Sam Daneshvar

Machine Learning Engineer

Machine Learning Engineer based in San Francisco with 6+ years of experience building and scaling production ML and LLM systems. I specialize in agentic AI architectures, retrieval-augmented generation (RAG) pipelines, inference optimization, and safe large-scale deployment. I’ve led the design and deployment of multi-agent workflows using LangGraph, replacing linear pipelines with dynamic stateful orchestration that accelerated decision-making and reduced errors.
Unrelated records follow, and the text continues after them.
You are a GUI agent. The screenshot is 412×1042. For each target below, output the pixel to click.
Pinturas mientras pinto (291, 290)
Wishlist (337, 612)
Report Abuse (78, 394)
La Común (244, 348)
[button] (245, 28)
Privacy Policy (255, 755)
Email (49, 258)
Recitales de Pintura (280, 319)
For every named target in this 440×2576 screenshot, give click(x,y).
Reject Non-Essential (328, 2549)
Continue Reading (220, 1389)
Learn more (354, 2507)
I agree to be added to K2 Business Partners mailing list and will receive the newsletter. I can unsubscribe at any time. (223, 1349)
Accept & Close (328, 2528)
My work has consistently driven measurable impact — including cutting inference latency by 50%, reducing LLM costs by 35%, and improving retrieval accuracy by 45% across millions of records. To ensure reliability at scale, I’ve built LLM evaluation frameworks with automated regression testing, LLM-as-a-judge, and CI/CD-integrated A/B testing. Beyond LLMs, I’ve developed and deployed time series forecasting models (ARIMA, SARIMA, Prophet, PyTorch) on cloud infrastructure, achieving double-digit accuracy gains and building production-ready pipelines with auto-scaling and monitoring. Earlier in my career, I engineered real-time NLP systems with transformers (BERT → GPT-3) and semantic search evolving into RAG pipelines, serving millions of daily requests with low-latency guarantees. My academic background includes published research in social media profiling and NLP, with work cited 90+ times. I also contribute open-source projects on GitHub.